Cells were seeded into 96-well plates (2 × 10³ cells/well) directly or 24 hours after transfection and allowed to attach overnight. Freshly prepared cisplatin was then added with different final concentrations. Forty-eight hours later, cell viability was assessed via 3-(4,5-dimethylthiazol-2-yl)-2,5-diphenyl-tetrazolium bromide (MTT) assay as described previously [35].

2 × 10⁵ cells were added into the upper chamber of the insert precoated with Matrigel (ECM gel, Sigma-Aldrich, St. Louis, MO). Cells were plated in medium without serum, and medium containing 10% fetal bovine serum in the lower chamber served as chemoattractant. After several hours of incubation, the cells that did not invade through the pores were carefully wiped out with cotton wool, and the filters were fixed by treatment with 95% ethanol for 30 minutes and stained with 0.2% crystal violet solution for 30 minutes. Invasive cells adhering to the undersurface of the filter were counted (five fields/chamber; 0.24 mm²/field) using an inverted microscope, and each experiment was repeated three times.

Wild-type 3′untranslated region (3′UTR) of RKIP containing predicted miR-27a target sites were amplified by PCR from A549 cell genomic DNA. Primers used: Forward: GAT CTG CAG GGG TTA GCT TGG GGA CCT GAA C; Reverse: GAT CAT ATG AGA GTG ACA TAC TGA TGC CTA C. Mutant 3′UTRs were generated by overlap-extension PCR method. Both wild-type and mutant 3′UTR fragments were subcloned into the pGL3-control vector (Promega, Madison, WI) immediately downstream of the stop codon of the luciferase gene. DNA fragment coding RKIP protein was amplified by PCR from A549 cell cDNA, and cloned into pCMV-Myc expression vector (Clonetech, Mountain View, CA).
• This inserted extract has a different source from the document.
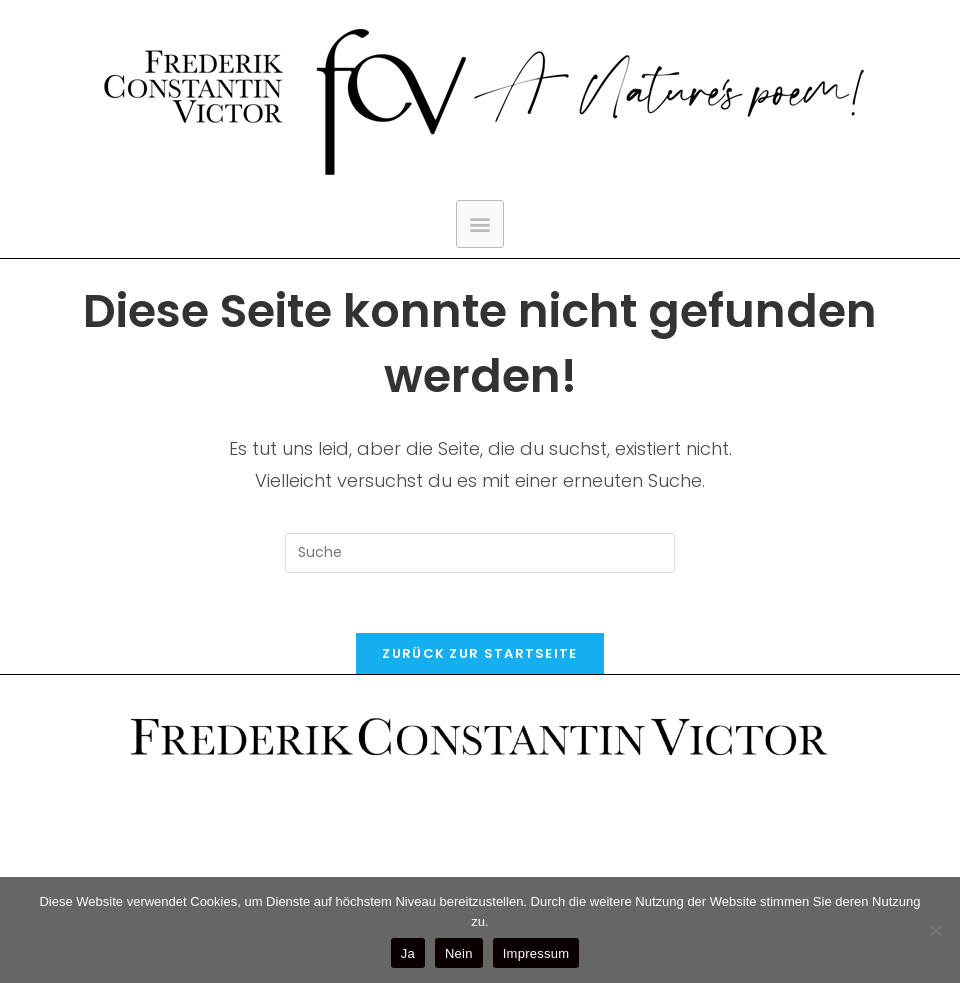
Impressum (536, 953)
Primers used: Forward: GCT GAA TTC ATG CCG GTG GAC CTC AGC AAG T; Reverse: CTG CTC GAG CTA CTT CCC AGA CAG CTG CTC G. For luciferase assay, the reporter plasmid was cotransfected with a control Renilla luciferase vector into A549 cells in the presence of either miR-27a or NC. After 48 h, cells were harvested, and the luciferase activity was measured using the Dual-Luciferase Reporter Assay System (Promega, Madison, WI, USA).
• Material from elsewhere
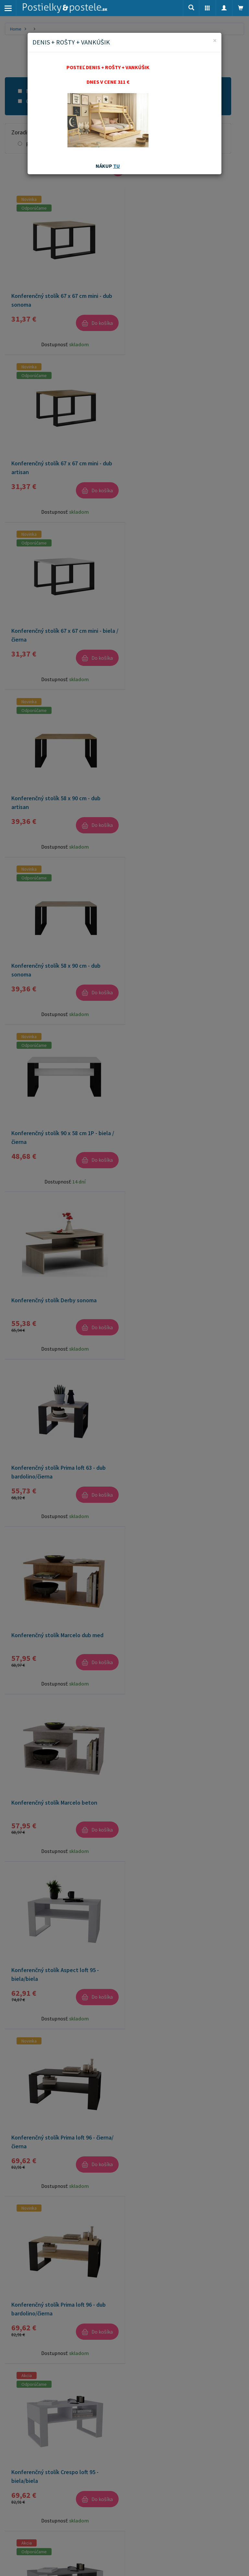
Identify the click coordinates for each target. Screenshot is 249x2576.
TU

Five-week-old female BALB/c nude mice were purchased from the Animal Center of Zhejiang University (Hangzhou, China). For in vivo chemosensitivity and metastasis assays, A549 cells ( infected with either the miR-27a-overexpressing lentivirus or the mock lentivirus) and A549/CDDP cells (infected with either the miR-27a-knockdown lentivirus-mediated antagomir or the antagomir-NC) were subcutaneously inoculated into nude mice (six per group, 1 × 10⁶ cells for each mouse). Tumor growth was examined every other day, and tumor volumes were calculated using the equation V = A × B²/2 (mm³), where A is the largest diameter and B is the perpendicular diameter. When the average tumor size reached ≈ 50 mm³, cisplatin was administered via intraperitoneal injection at a dose of 5 mg/kg, 1 dose every other day, with 3 doses in total. After 2 weeks, all mice were sacrificed. Transplanted tumors were excised, and tumor tissues were used to perform hematoxylin & eosin (H&E) staining. All research involving animal complied with protocols approved by the Zhejiang medical experimental animal care commission.

Statistical analyses were performed using SPSS 16.0 software (SPSS Inc.). All data from 3 independent experiments were expressed as mean ± SD. Differences were assessed by two-tailed Student’s t test. P < 0.05 was considered statistically significant.